Base Erosion and Profit Shifting (BEPS) has become a major issue of concern for economies worldwide. With a significant amount of dent to the government revenue, this is of particular concern for a developing country like India. This article aims to study in detail Base Erosion and Profit Shifting, its meaning, techniques, repercussions, measures taken to curb it and other related concepts.
What is Base Erosion and Profit Shifting (BEPS)?
- Base Erosion and Profit Shifting (BEPS) refers to tax avoidance strategies that takes advantage of loopholes and mismatches in tax laws to artificially shift profits to low or no-tax locations.
- Firms make profits in one jurisdiction (country), and shift them in another jurisdiction (country) by exploiting gaps and mismatches in tax rules, to take advantage of lower tax rates.
- Thus, they avoid paying taxes in the country where the profit is made.
Impacts of Base Erosion and Profit Shifting
- As per Organisation for Economic Cooperation and Development data, BEPS practice is a major problem, causing nations to loose tax revenues to the tune of $ 100 billion to $ 240 billion annually.
- This lost revenue is equivalent to 4-10 % of the total income tax revenue at the global level.
- It allows businesses operating across borders to gain a competitive advantage over enterprises operating at the domestic level.
- This, in turn, undermines the integrity and fairness of tax systems.
- As taxpayers see multinational corporations legally avoiding paying tax, they also feel an urge for tax avoidance.
- Thus, it undermines voluntary compliance by taxpayers.
- Base Erosion and Profit Shifting is of major concern for developing countries as they are heavily dependent on corporate income tax, particularly from multinational enterprises.
BEPS Project of OECD
- Organisation for Economic Cooperation and Development (OECD) launched the BEPS project to tackle the problem of tax avoidance, to bring in a transparent tax environment and to bring more synergy to the international tax regimes.
- It consists of 15 Action Plans, which are being adopted and implemented by 135 countries.
- It provides countries necessary tools to tax the company that is generating profits in that particular country.
- These tools also reduce disputes.
Recent Efforts by India to Curb BEPS
- India has signed the Multilateral Convention to Implement Tax Treaty Related Measures to Prevent Base Erosion and Profit Shifting (“Multilateral Instrument” or “MLI”), which aims to implement a set of tax treaty measures to update international tax regimes and reduce chances of tax avoidance by multinational enterprises.
- The convention aims to amend India’s treaties to prevent revenue loss caused by treaty abuse and Base Erosion and Profit Shifting strategies.
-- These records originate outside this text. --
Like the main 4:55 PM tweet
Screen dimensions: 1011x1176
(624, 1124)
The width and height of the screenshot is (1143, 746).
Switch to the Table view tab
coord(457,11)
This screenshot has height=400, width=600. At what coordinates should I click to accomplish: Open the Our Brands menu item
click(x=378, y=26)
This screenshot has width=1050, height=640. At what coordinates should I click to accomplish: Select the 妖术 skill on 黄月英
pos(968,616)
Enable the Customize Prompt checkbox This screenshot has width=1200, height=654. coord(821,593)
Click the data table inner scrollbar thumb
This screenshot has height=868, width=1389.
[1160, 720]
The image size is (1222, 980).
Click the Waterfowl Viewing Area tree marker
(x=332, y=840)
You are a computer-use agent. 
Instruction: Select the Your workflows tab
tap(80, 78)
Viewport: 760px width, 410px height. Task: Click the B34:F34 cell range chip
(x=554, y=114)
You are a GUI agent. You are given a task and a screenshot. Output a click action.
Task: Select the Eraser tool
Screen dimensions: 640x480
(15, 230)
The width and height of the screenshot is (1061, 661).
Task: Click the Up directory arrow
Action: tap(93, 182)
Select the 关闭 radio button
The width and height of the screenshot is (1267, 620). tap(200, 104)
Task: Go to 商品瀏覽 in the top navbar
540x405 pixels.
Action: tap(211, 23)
It ensures that profits are taxed in the jurisdictions where the substantial economic activities generating those profits take place.
- India has also signed the Inter-Government Agreement (IGA) on the Foreign Account Tax Compliance Act (FATCA) with the United States.
- India also has become a signatory of the Multilateral Competent Authority Agreement on Automatic Exchange of Financial Account Information in 2015.
- India and the US signed an agreement for exchange of country-by-country report to enable the two countries to automatically exchange the reports filed by the ultimate parent entities of the multinational enterprises in the respective jurisdictions for the years commencing on or after January 1, 2016.
- In Union Budget 2016 an ‘equalisation levy’ of 6 per cent on payments exceeding over ₹1 lakh to online ad services from non-resident entities was introduced.
- India is the first country to impose such a levy, post the OECD action plans.
- A tax panel has recommended expanding the ambit of this levy to cover a wide gamut of transactions, including website designing, hosting and maintenance, online marketing, cloud computing, online use of or download of software and applications, and platforms for the sale of goods and services.
- India introduced core elements of the Country-by-Country reporting requirement in the Indian Income Tax Act, 196 through Finance Act 2016, effective from 1 April 2016.
- India is also a part of negotiations with respect to G7’s Framework for a Global Minimum Tax.
Conclusion
Addressing Base Erosion and Profit Shifting (BEPS) is important for maintaining the integrity of the global tax system, ensuring fairness, and securing revenue for public services and infrastructure. The OECD/G20 BEPS project represents a significant step towards a more equitable international tax landscape, but its success depends on the commitment and cooperation of countries worldwide. By continuing to refine and implement BEPS measures, the global community can work towards a fairer and more sustainable economic future.
Frequently Asked Questions (FAQs)
What is the full form of BEPS?
BEPS full form is Base Erosion and Profit Shifting.
What is the full form of OECD?
OECD full form is Organisation for Economic Cooperation and Development.